何か分厚い肉を切ったような音が辺りに響き渡った。そしてロストの足元には色鮮やかな斑模様の尻尾が落ちていた。
「止まって見えるぜ?」
「シャーッ!!」
蛇はもはや自分の武器を殆ど無くしてしまった。このままではやられると分かったのか今度は一気に後退し逃げようとする。
「逃がすかよ!」
しかしロストの化物としか言い様のない身体能力から逃げられる訳もなく・・・
「ふっ!」
ズンッ
ロストの腕についた風の刃はしっかりと蛇の頭を切り落とした。
最後まで読んでくださってありがとうございます。
今回もロストは新たな地に足を踏み入れました。どうやら今回の地点は猛毒地帯。見るも気持ち悪い毒々しい生き物がうようよ生息している地帯です。

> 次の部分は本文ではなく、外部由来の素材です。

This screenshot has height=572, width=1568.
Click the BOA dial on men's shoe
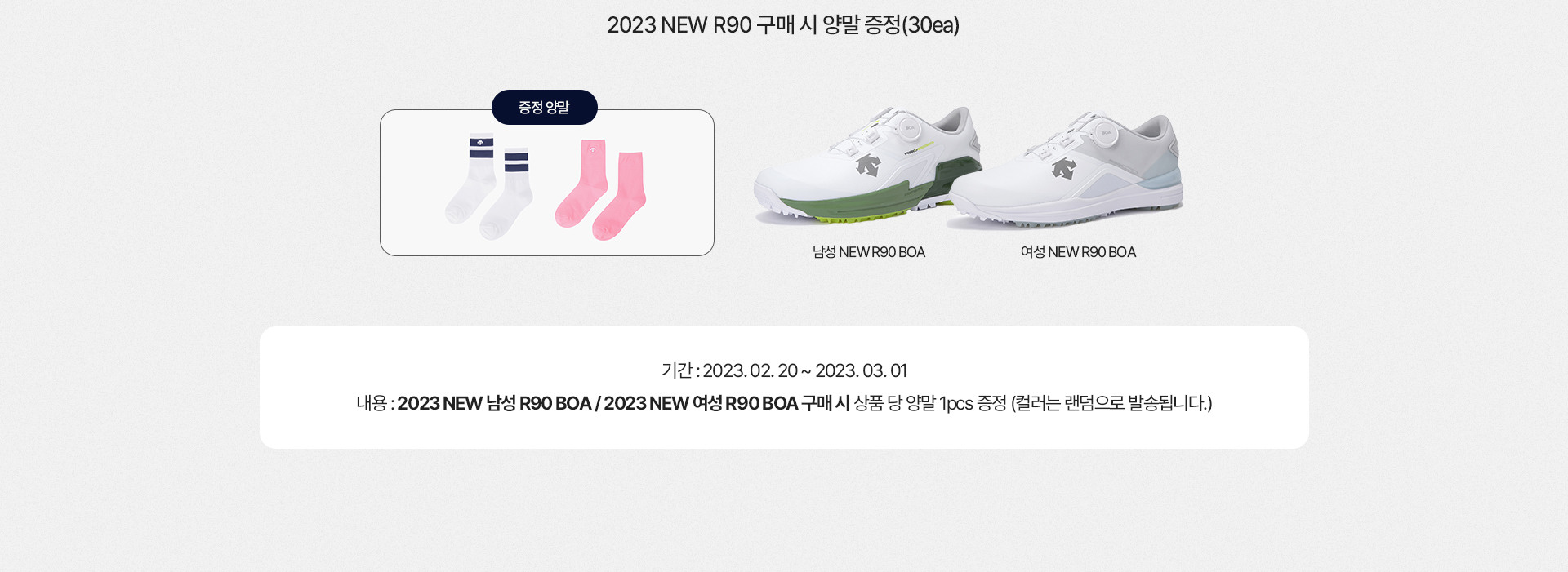tap(908, 129)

そしてここで今回出てきたロストの反射神経の簡単な補足説明をしたいと思います。
まず今回ロストは驚異的な反射神経と作中で表しましたがどれくらいかといいますともはや未来予知にほぼ相違ないレベルです。しかしそれでも反射神経は反射神経。真の未来予知ではないのでいきなりの攻撃には当然一瞬遅れを取ります。それでも十分に凄いのですがねw 分かりやすい例としてあの大衆映画の蜘蛛男1に出てくるとても反射神経の早いあの蜘蛛を想像して頂ければ分かりやすいかと。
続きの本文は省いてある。